Urge condicionar el otorgamiento de nuevas subvenciones de los fondos estructurales europeos al respeto de los principios democráticos
XAVIER VIDAL-FOLCH. EL PAÍS.- Desde que Viktor Orbán volvió al poder en 2010, tras una cuarentena en el ostracismo, por corrupto, recuperó lo peor de la historia húngara. Reformó en 2011 la Constitución, para hacerla confesional y nacionalista; modificó la ley electoral en favor de su partido; edificó una “democracia iliberal”.Acentuó el viraje hacia la xenofobia (y el racismo antigitano), cuando apenas un 1,5% de la población proviene del exterior. E instauró el éxtasis populista cuando la marea de refugiados alcanzó su país en 2015: les endilgó calificativos como los de “aprovechados” o “terroristas potenciales”.

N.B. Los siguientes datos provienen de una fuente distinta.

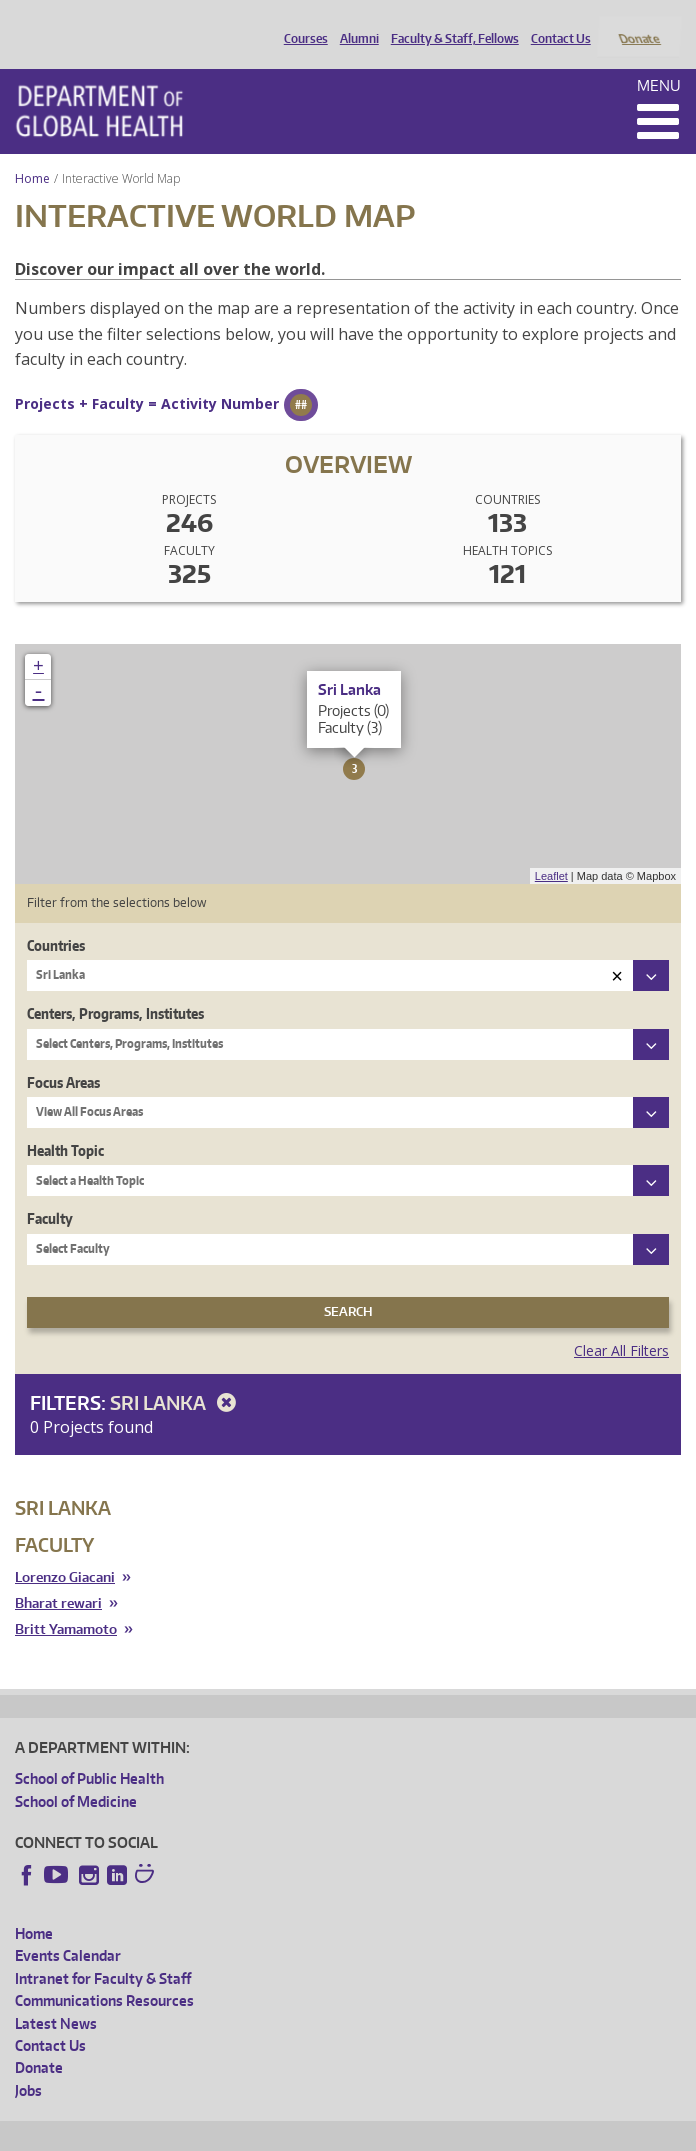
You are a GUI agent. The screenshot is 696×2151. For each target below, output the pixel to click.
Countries (56, 918)
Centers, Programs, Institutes (115, 987)
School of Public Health (89, 1752)
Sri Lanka (176, 1376)
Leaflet (551, 849)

Lideró el incumplimiento de los planes de la Unión Europea para reasentar refugiados, alegando una presunta “invasión musulmana”; formuló una inane alternativa retórica al europeísmo, parloteando de “construir y defender nuestro hogar, Europa central, y mantenerlo como nacional y cristiano”; y se consagró como un Cifuentes del PP Europeo, ese forúnculo que a todos los conservadores asquea, pero que nadie se atreve a reventar, porque les ha sido útil para derrotar al adversario ideológico.
El húngaro no ha sido un caso de distorsión democrática y antieuropea solitaria entre los nuevos socios que la UE salvó de las garras pos-soviéticas. Sigue Polonia, y en menor medida, la República Checa. Y esos agujeros negros del Este mantienen parentescos con líderes del Oeste populistas ultras, como Marine Le Pen, Geert Wilders o Matteo Salvini. La maldad, como la estupidez, no tiene fronteras.
La Europa democrática acertó al acoger a los prófugos del Este, por dignidad y por imperativo histórico. Pero el modo de acogida podría haber sido más exigente: faltó prever que los años de avasallamiento soviético a sus naciones regurgitaría en ellas el sueño de soberanías imposibles.
Y pues, debería haber ultimado un fácil procedimiento de expulsión, al menos a efectos disuasorios. La amenaza, ya actuante en el caso de Polonia, de activar el artículo 7 del Tratado de Lisboa (sanciones políticas y reputacionales) no basta.
Urge condicionar el otorgamiento de nuevas subvenciones de los fondos estructurales europeos al respeto de los principios democráticos. Sencillamente, para no financiar con nuestro dinero a sus violadores, las democracias iliberales, la semidictaduras.